To keep things simple, we could restrict this to cases where the delete operation aligns exactly with existing chunks. In that case, the operation would involve two steps:
- Update the array shape
- Renaming chunks
If I understand this proposal correctly, deleting from the beginning of a large array would entail renaming every chunk in the array. I'm curious how this can be made robust -- I don't think I've used CopyObject on s3, so I have no intuition for how much latency it introduces, but suppose it adds substantial latency. What happens if a user cancels during the renaming step?
To keep things simple, we could restrict this to cases where the delete operation aligns exactly with existing chunks.

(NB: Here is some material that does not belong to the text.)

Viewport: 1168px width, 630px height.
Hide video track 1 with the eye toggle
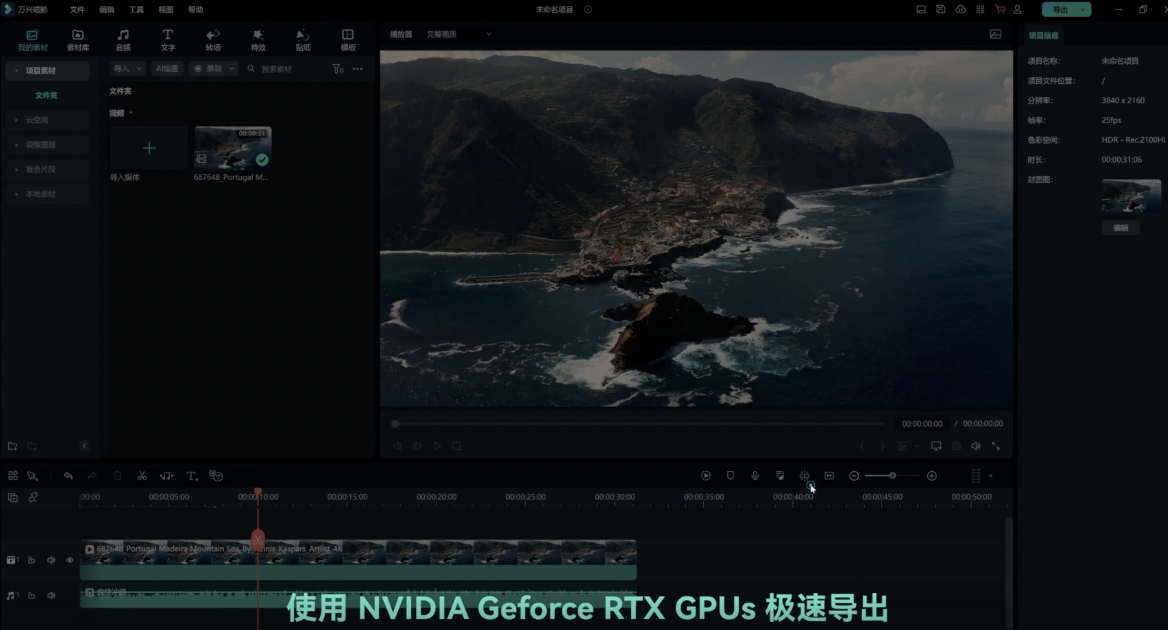point(69,560)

Would it make sense to consider building this on top of a user-facing chunk-centric API? Otherwise users will have to manually track that their array indexing is chunk-aligned.
deleting from the beginning of a large array would entail renaming every chunk in the array.
Yup it would. Some stores support this cheaply (e.g. filesystem, Arraylake); on others it's very expensive (s3). It could be a fragile operation for sure.
The consistency issue you raised is not unique to this operation. Interruptions during any modifications to the store (e.g. move) have similar challenges.